# TASK OBJECTIVE
Restate word for word only the lines running from the one with "This screenshot has height=400, width=709." to the end of the data, both ends included. Omit any pictures.
** DATASET CONTENT follows **
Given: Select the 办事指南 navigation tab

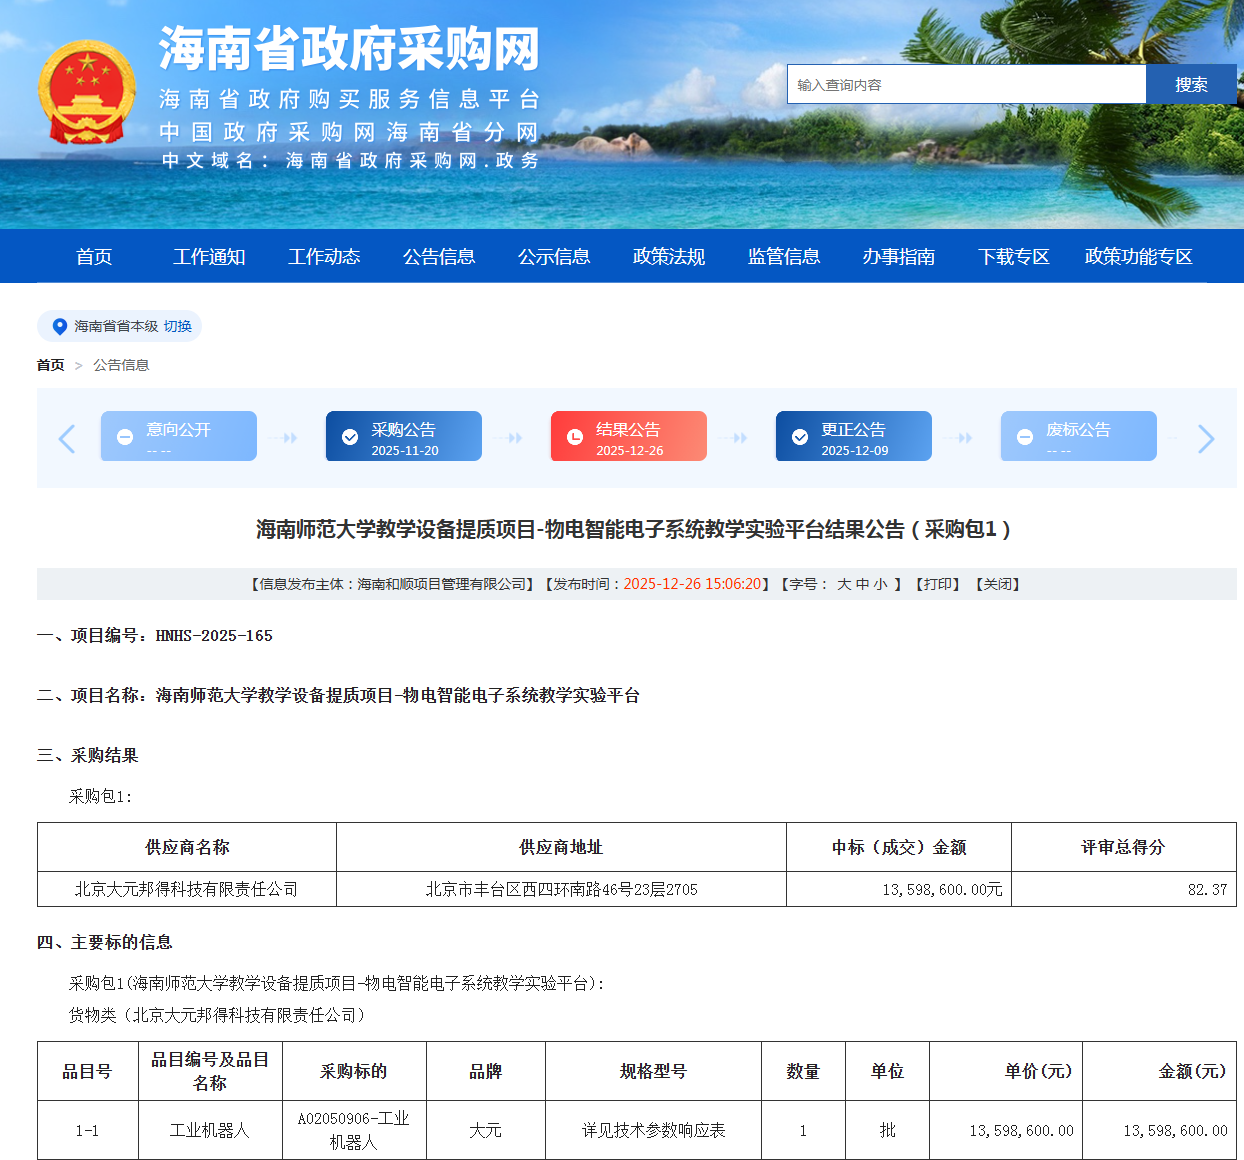Looking at the screenshot, I should [x=897, y=256].

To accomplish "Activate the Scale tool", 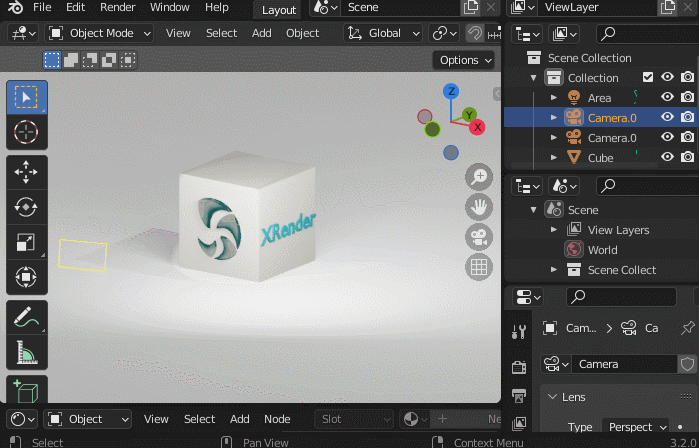I will pyautogui.click(x=26, y=241).
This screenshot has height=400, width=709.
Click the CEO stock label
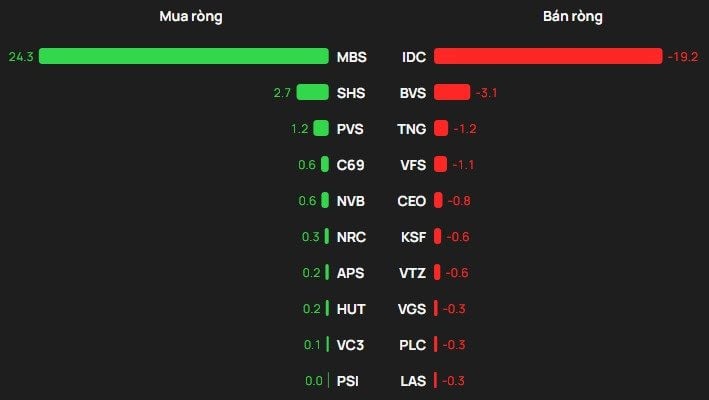411,201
** End of DATASET CONTENT **
# ANSWER SECTION
This screenshot has height=400, width=709.
Click the CEO stock label
411,201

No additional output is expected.